----- TEXT EXTRACT
In an embodiment, the method further comprises the steps of: lifting the weight of said pipe string off said tool; and maintaining said housing in said second axial position relative to said mandrel, thereby maintaining said operating assembly in said closed position.
In an embodiment, the method further comprises the steps of: rotating said housing in a second direction relative to said mandrel; lifting the weight of said pipe string off said tool; sliding said housing from said second axial position to said first axial position relative to said mandrel; and operating said operating assembly from said closed position to said open position.
Reference is now made to the accompanying drawings, in which:
Figure 1 is a schematic illustration of an offshore oil or gas drilling platform operating an embodiment of a downhole tester valve tool according to the present invention;
Figure 2, including Figures 2A-2C, is a half-sectional view of an embodiment of a downhole tester valve tool according to the present invention in an open position;
Figure 3, including figures 3A-3C, is a half-sectional view of an embodiment of a downhole tester valve tool according to the present invention in a closed position;
Figure 4 is a perspective view of an embodiment of a rotatable sleeve case according to the present invention;
Figure 5 is a perspective view of an embodiment of a section of power mandrel according to the present invention;
Figure 6 is a perspective view of another embodiment of a rotatable sleeve case according to the present invention; and
Figure 7 is a perspective view of an embodiment of a section of a power mandrel according to the present invention.
While the making and using of various embodiments of the present invention are discussed in detail below, it should be appreciated that the present invention provides many applicable inventive concepts which may be embodied in a wide variety of specific contexts. The specific embodiments discussed herein are merely illustrative of specific ways to make and use the invention, and do not delimit the scope of the invention.
----------
----- PROVIDED DATA
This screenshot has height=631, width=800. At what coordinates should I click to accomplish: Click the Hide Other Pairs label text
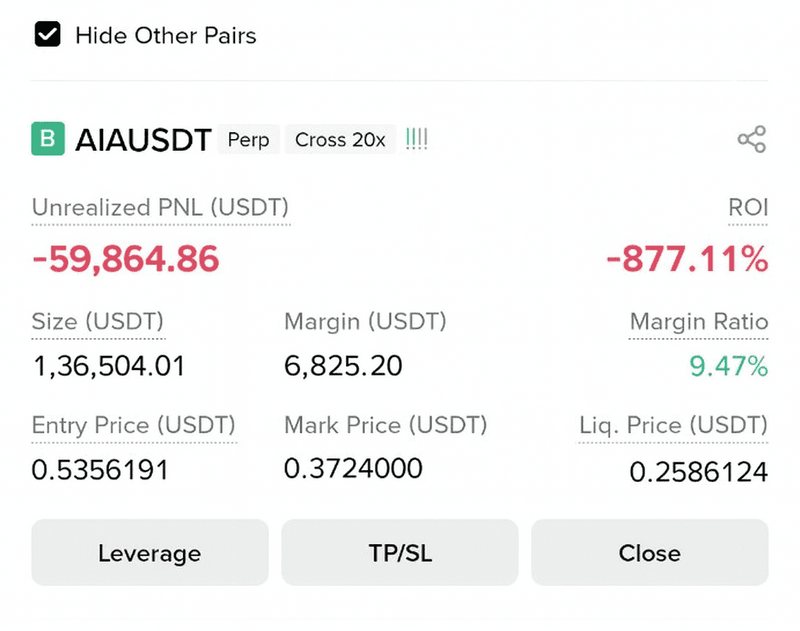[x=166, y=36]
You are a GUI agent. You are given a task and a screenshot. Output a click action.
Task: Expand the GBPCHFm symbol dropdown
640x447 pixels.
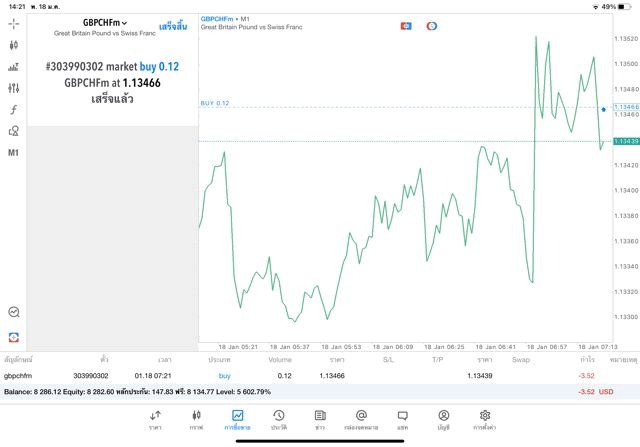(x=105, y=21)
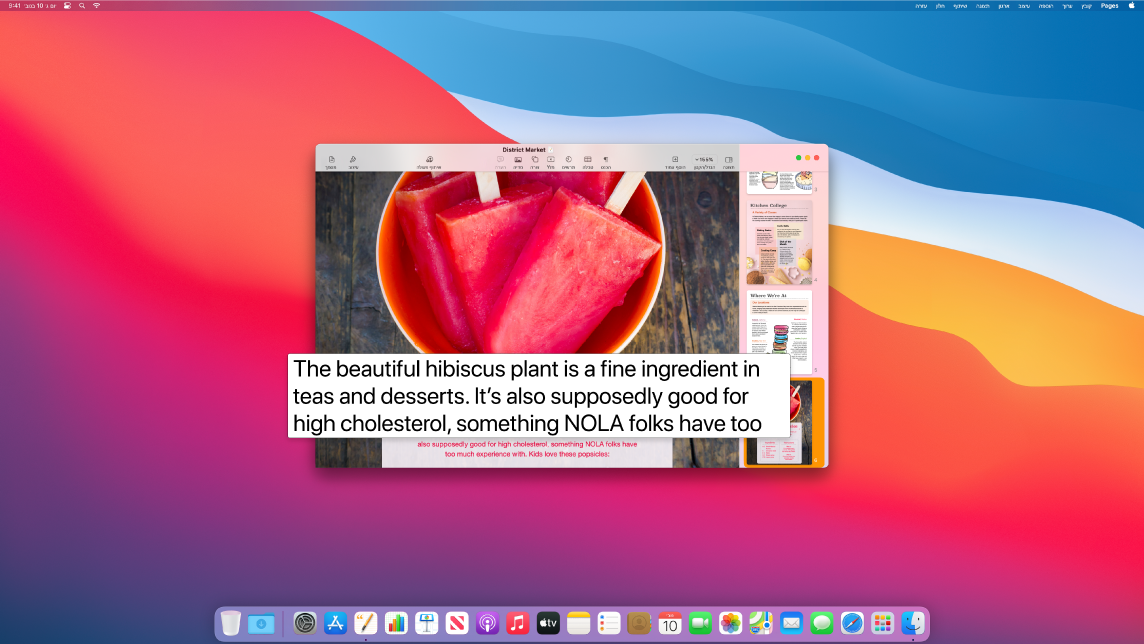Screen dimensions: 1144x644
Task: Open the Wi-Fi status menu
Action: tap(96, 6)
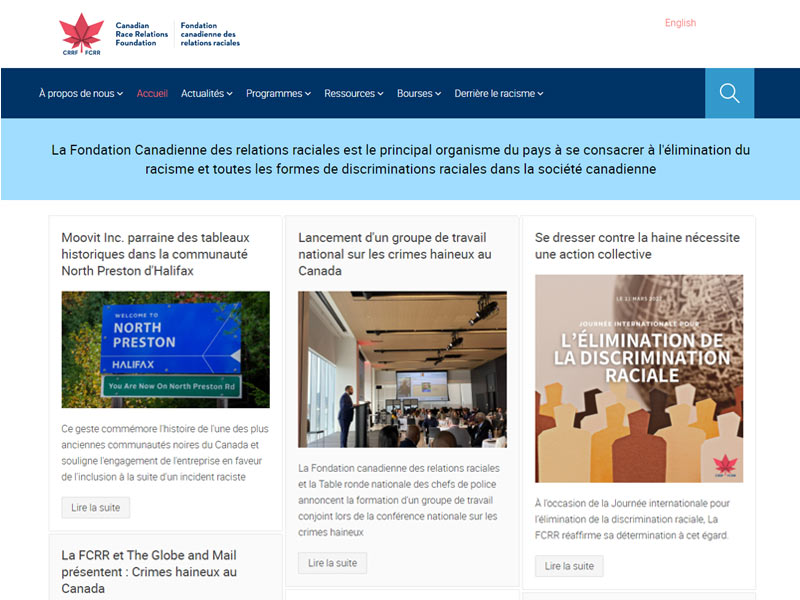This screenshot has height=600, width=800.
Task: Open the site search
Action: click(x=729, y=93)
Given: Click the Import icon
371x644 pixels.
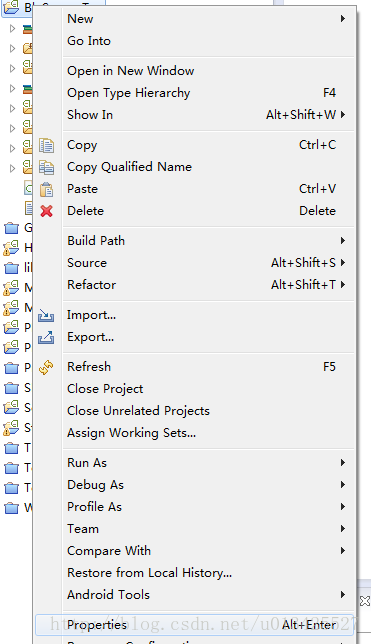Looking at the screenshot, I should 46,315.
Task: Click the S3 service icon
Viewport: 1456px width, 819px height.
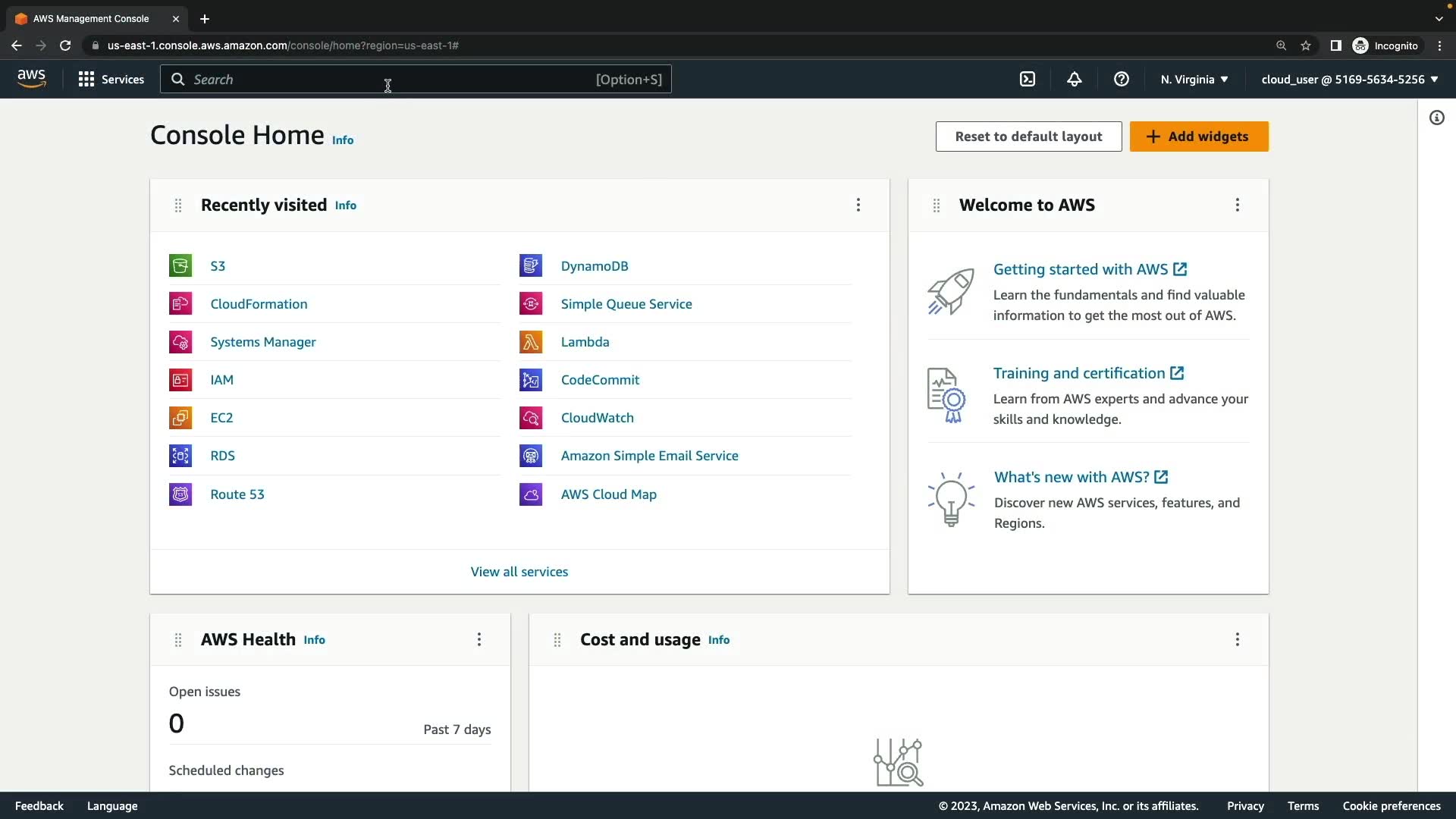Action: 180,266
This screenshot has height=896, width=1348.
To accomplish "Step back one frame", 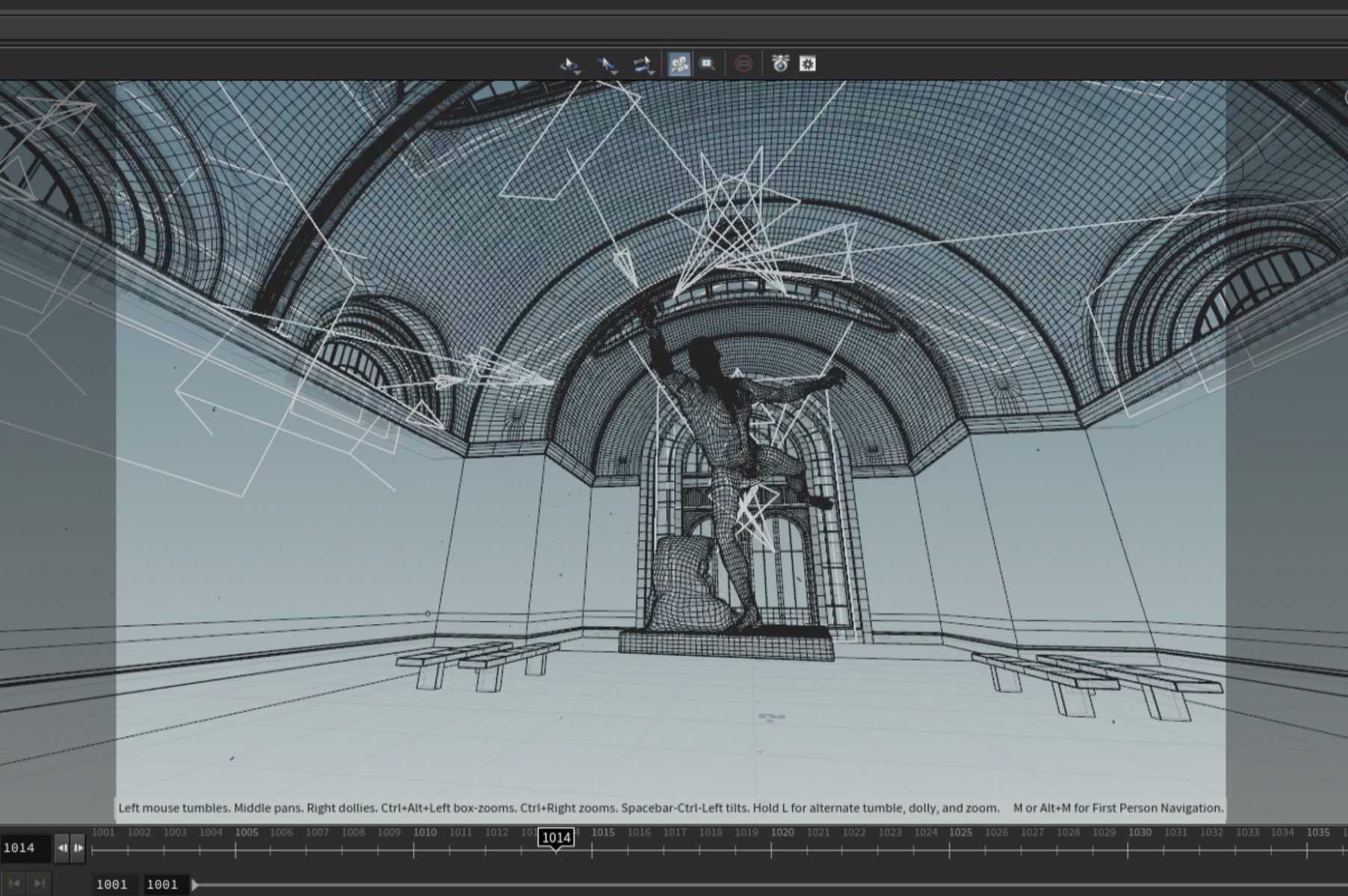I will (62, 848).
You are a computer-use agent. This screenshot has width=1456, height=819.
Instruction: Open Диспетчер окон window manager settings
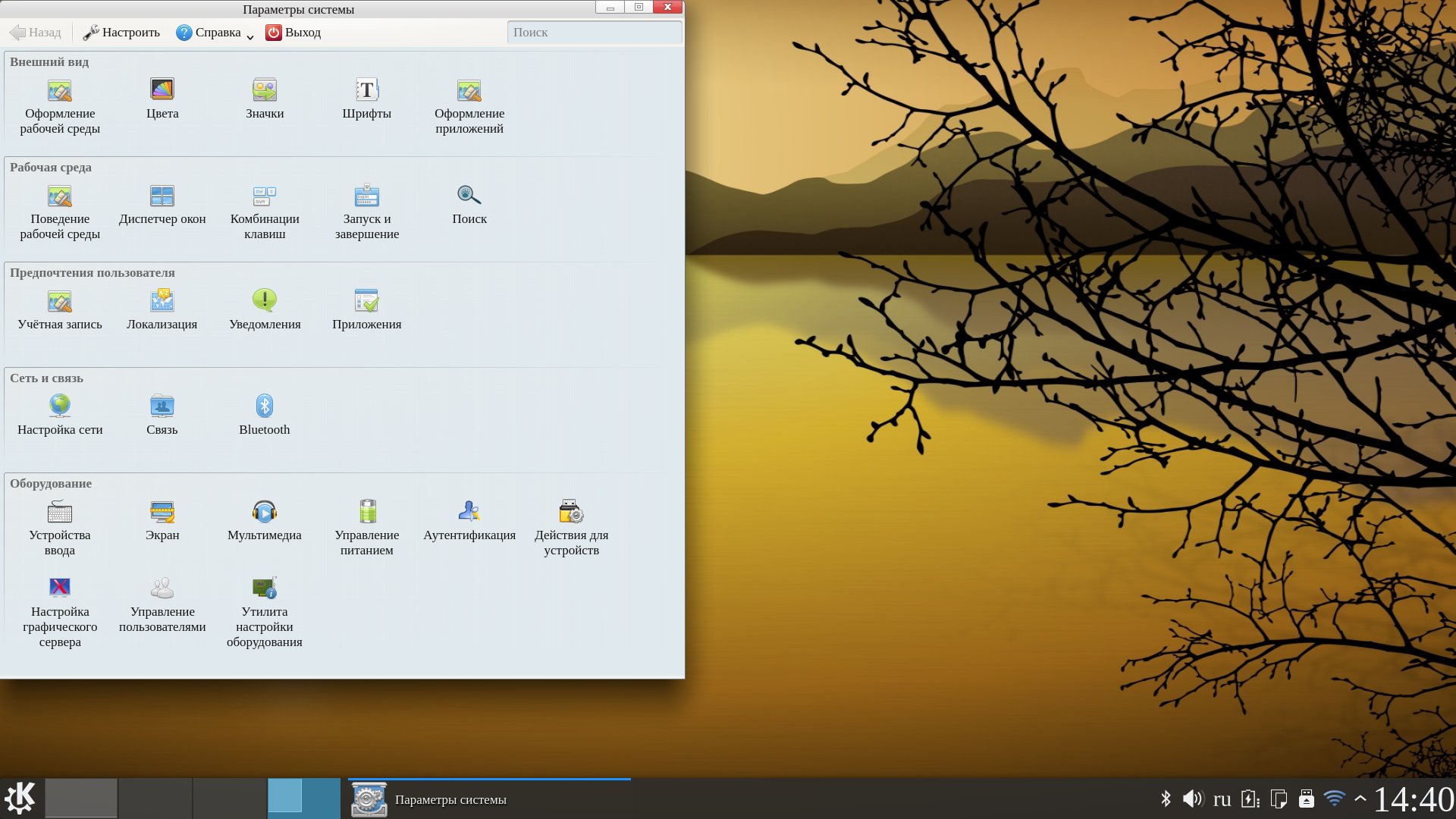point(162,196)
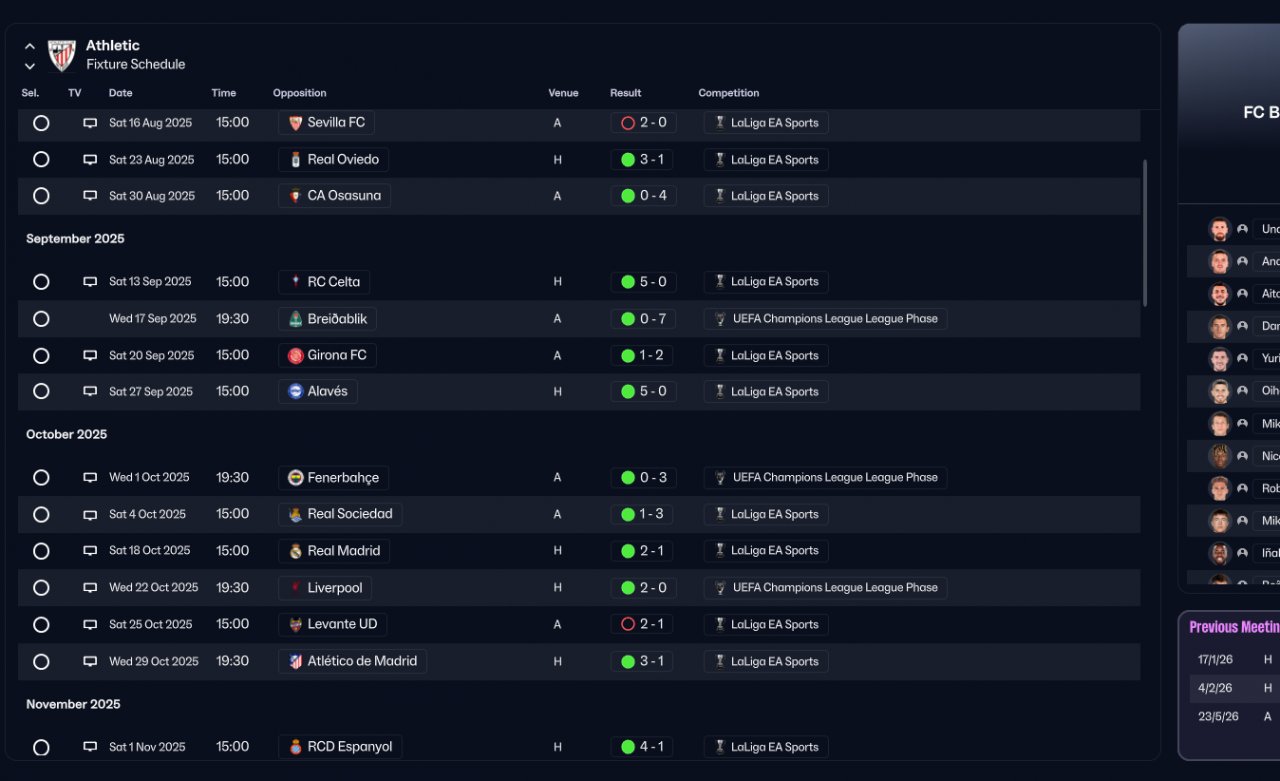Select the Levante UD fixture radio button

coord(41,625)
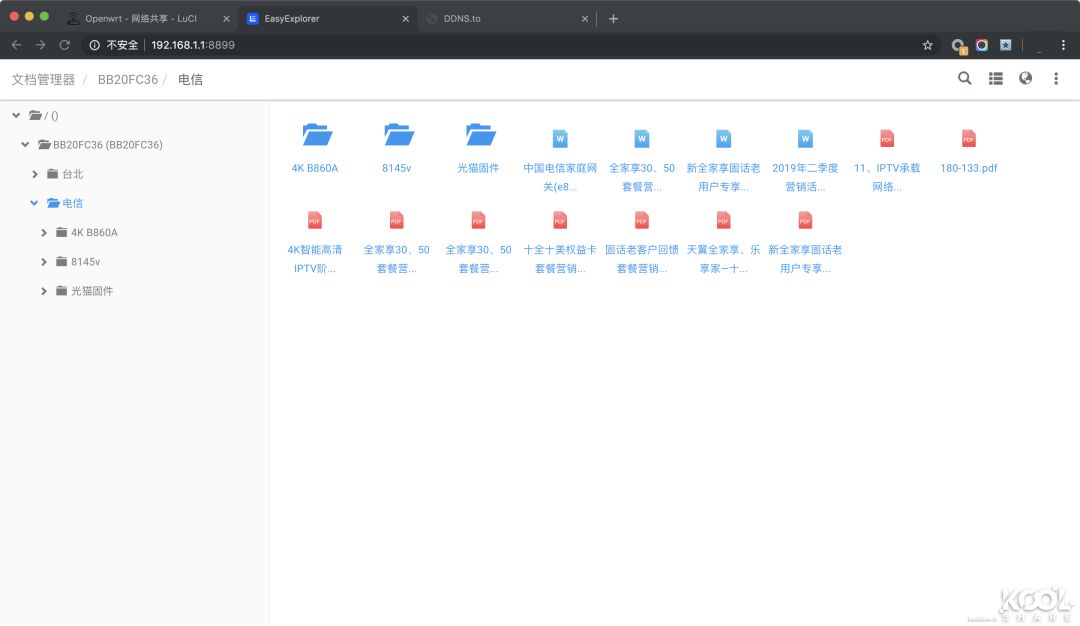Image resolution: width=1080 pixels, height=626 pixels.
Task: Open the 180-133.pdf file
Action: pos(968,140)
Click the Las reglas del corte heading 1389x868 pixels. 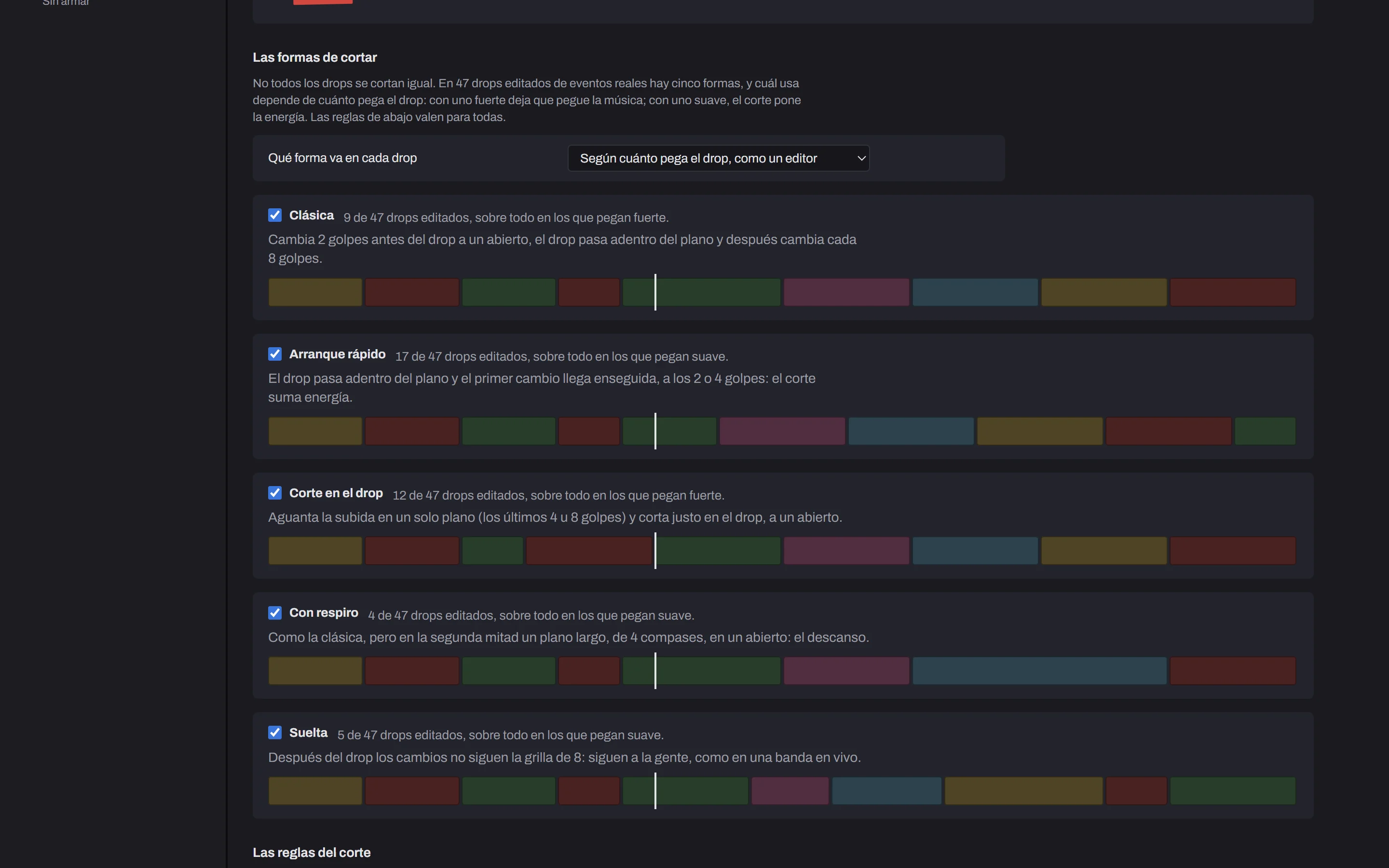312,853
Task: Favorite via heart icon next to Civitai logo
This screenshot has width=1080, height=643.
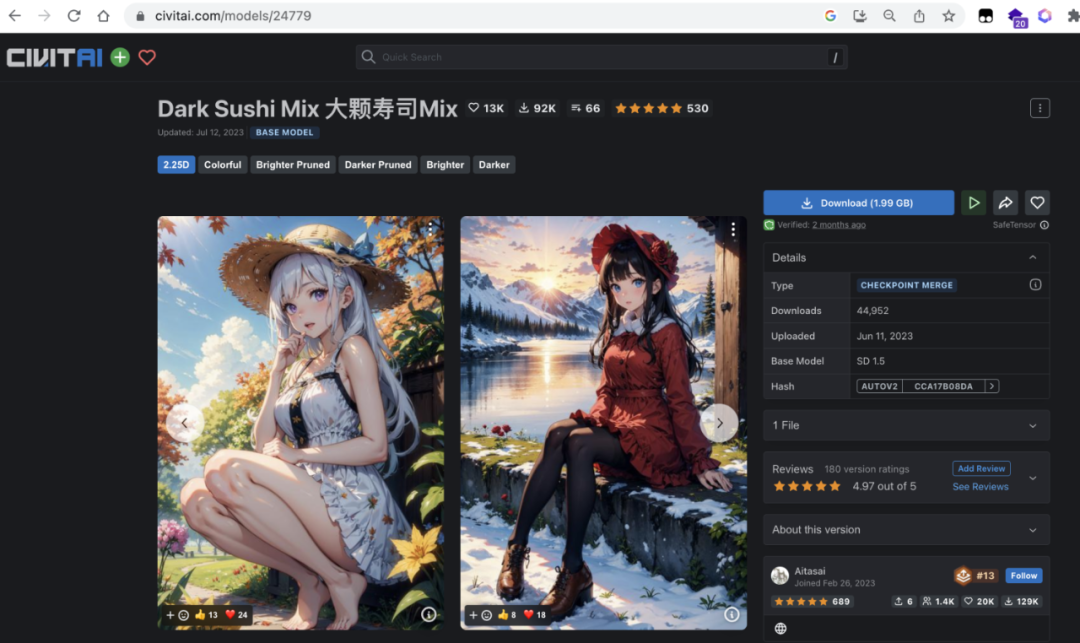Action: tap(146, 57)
----------
GOAL A: In the passage on the downhole tester valve tool, what position is the tool shown in by Figure 3?
GOAL B: List every figure that the passage on the downhole tester valve tool describes as a perspective view.
GOAL C: Carry the passage on the downhole tester valve tool forward from its final sentence.

TASK RESPONSE A: A closed position.

TASK RESPONSE B: Figure 4, Figure 5, Figure 6, Figure 7

TASK RESPONSE C:
Referring to Figure 1, a downhole tester valve tool in use on an offshore oil or gas drilling platform is schematically illustrated and generally designated 10. A semi-submersible drilling platform 12 is centered over a submerged oil or gas formation 14 located below sea floor 16. A subsea conduit 18 extends from deck 20 of platform 12 to a wellhead installation 22, including blow-out preventor 24. The platform 12 has a derrick 26 and a hoisting apparatus 28 for raising and lowering drill string 30 with end cap 32 and tools to test the oil or gas formation 14, including downhole tester valve tool 34 and seal assembly 36.
During a testing operations, drill string 30 is lowered into wellbore 40 after formation 14 has been intersected by wellbore 40 in a drilling operation. Tool 34 and seal assembly 36 may be located above end cap 32. Seal assembly 36 may be set to seal the interior of drill string 30 from wellbore 40. Once seal assembly 36 has sealed off the area between wellbore 40 and drill string 30, formation fluids may be produced into drill string 30 through tool 34.
It should be understood by one skilled in the art that tool 34 of the present invention is not limited to use with semi-submersible drilling platform 12 as shown in Figure 1. Tool 34 is equally well-suited for use with conventional offshore drilling rigs or during onshore drilling operations. It should also be understood by one skilled in the art that, even though Figure 1 depicts an uncased vertical well, tool 34 of the present invention is equally well-suited for cased vertical wells, and for cased or uncased deviated or horizontal wells.
Referring to Figures 2 and 3, tool 34 of the present invention is depicted in an open position and a closed position, respectively. Tool 34 includes a housing 42 which is adapted to be connected with drill string 30 and which has a substantially open bore 44 therethrough. Housing 42 includes a number of generally cylindrically shaped tubular elements threadably connected together. Housing 42 includes an upper adapter 46 having a lower internal threaded surface 48, threadably engaged with an external threaded surface 50 of an upper end of upper inner housing section 52. Housing 42 further includes outercase 54, the upper portion of which is concentrically received about a lower portion of upper inner housing section 52 which extends below upper adapter 46. Outer case 54 includes a plurality of radially inwardly directed splines 56 which mesh with a plurality of radially outward directed splines 58 of upper inner housing section 52 to prevent relative rotation therebetween. An uppermost end of case 54 above splines 56 has a cylindrical inner surface 60 which is closely received about a cylindrical outer surface 62 of upper adapter 46, with seals being provided therebetween by resilient o-ring seal 64. A seal is provided between upper inner housing section 52 and upper adapter 46 by resilient o-ring seal 66.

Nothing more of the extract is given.